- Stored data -
◇ ◇ ◇ ◇ ◇ ◇ ◇

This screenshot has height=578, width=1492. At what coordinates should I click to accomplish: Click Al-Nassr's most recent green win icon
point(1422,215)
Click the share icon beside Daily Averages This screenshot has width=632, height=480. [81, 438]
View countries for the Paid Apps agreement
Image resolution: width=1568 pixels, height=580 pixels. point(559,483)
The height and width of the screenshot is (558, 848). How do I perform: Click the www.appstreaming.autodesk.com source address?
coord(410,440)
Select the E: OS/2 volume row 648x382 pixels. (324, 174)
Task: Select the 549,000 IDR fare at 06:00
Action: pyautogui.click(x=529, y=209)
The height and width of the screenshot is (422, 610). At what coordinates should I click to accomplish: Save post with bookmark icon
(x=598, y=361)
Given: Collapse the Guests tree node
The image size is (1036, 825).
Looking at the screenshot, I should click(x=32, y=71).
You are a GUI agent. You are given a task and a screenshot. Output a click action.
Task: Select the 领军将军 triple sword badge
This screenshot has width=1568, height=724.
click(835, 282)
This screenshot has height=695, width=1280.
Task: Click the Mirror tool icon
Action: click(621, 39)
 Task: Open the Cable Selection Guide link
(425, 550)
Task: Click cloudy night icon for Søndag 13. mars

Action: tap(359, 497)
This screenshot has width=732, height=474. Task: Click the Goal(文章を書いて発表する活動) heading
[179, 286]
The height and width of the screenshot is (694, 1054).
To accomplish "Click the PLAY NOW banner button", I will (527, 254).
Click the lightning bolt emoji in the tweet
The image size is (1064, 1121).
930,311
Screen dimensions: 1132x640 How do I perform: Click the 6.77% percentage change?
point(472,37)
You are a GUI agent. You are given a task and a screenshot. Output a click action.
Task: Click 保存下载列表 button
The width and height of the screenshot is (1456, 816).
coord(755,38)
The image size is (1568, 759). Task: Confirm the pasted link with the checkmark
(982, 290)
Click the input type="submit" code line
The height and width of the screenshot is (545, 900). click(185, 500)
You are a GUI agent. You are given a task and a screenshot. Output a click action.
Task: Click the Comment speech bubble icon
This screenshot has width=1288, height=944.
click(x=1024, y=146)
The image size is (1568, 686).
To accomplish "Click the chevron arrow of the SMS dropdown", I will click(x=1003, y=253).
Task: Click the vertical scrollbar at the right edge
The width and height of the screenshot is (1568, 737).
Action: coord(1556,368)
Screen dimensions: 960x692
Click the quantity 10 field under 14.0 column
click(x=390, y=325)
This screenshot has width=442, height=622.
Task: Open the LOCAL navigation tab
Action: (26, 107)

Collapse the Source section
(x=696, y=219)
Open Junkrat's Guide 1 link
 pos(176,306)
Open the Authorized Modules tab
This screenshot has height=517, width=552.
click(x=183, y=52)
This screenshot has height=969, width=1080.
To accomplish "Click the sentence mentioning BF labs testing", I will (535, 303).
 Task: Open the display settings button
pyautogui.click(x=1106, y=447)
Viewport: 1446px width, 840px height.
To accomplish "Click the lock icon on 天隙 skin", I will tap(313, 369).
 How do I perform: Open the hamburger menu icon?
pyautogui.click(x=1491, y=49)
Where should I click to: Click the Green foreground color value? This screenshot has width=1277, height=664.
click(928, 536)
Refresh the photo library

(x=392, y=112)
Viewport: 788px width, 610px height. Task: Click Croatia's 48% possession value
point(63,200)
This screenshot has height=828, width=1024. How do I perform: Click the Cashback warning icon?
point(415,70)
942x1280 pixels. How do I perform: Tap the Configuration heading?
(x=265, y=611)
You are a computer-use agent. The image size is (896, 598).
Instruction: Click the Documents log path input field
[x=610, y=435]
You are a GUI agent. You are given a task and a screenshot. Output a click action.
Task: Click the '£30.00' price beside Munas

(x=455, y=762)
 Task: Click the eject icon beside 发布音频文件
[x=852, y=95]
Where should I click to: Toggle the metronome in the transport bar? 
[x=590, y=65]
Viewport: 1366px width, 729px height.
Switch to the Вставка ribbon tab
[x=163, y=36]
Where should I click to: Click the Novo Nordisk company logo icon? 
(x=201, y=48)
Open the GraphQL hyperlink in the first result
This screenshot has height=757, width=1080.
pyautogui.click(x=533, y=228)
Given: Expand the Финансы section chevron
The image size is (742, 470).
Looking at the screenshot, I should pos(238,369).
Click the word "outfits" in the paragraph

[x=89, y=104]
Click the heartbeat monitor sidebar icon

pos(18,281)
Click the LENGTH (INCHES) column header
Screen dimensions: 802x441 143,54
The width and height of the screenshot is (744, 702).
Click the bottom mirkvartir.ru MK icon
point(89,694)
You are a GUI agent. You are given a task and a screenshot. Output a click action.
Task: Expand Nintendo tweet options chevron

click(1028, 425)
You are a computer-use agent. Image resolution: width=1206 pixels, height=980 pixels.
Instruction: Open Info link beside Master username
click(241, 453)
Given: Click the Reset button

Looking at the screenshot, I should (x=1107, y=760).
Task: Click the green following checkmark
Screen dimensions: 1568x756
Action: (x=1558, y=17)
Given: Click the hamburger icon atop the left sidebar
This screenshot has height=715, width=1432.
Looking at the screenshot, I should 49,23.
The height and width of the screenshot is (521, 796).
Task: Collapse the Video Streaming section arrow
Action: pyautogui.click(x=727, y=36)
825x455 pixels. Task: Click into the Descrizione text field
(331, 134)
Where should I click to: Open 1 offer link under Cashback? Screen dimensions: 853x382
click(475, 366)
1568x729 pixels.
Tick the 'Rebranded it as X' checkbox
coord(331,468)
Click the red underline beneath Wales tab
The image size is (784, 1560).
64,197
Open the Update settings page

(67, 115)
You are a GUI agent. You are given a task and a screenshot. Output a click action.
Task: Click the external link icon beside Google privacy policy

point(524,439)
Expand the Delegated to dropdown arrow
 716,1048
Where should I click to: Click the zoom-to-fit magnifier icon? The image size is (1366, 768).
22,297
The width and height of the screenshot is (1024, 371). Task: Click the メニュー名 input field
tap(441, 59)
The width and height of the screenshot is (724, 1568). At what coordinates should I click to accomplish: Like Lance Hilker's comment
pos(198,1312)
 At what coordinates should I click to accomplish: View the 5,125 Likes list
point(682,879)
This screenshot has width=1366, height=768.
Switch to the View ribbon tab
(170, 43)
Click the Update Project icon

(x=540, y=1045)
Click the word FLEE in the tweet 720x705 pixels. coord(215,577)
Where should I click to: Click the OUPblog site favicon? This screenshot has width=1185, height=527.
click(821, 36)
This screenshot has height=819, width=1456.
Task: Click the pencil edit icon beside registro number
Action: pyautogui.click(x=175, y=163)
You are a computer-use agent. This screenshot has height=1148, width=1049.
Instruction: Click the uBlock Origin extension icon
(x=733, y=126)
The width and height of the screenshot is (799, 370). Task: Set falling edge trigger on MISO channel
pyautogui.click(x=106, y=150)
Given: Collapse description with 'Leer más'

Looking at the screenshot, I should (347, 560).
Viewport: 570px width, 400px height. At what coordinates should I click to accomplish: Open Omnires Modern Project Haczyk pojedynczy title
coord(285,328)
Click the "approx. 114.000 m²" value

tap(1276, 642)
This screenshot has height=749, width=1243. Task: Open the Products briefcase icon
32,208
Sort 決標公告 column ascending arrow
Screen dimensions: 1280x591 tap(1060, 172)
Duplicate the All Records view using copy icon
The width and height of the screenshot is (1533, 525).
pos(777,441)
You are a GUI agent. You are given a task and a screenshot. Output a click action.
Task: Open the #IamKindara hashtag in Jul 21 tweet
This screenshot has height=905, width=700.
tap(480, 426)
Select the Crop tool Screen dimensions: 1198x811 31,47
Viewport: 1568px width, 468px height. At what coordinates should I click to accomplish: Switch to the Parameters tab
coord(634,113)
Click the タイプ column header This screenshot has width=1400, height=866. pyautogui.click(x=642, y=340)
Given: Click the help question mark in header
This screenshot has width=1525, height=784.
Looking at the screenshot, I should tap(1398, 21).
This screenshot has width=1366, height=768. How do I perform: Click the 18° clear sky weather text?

◇ ◇ ◇ ◇ ◇ ◇ ◇

Retype the portion of the data above that starts on the line with "This screenshot has width=1568, height=724." and finishes on the line with "The height and width of the screenshot is (694, 1054).", including both of those lines.

- Response to this task -
This screenshot has width=1568, height=724.
click(835, 282)
This screenshot has height=695, width=1280.
Task: Click the Mirror tool icon
Action: click(621, 39)
 Task: Open the Cable Selection Guide link
(425, 550)
Task: Click cloudy night icon for Søndag 13. mars

Action: tap(359, 497)
This screenshot has width=732, height=474. Task: Click the Goal(文章を書いて発表する活動) heading
[179, 286]
The height and width of the screenshot is (694, 1054).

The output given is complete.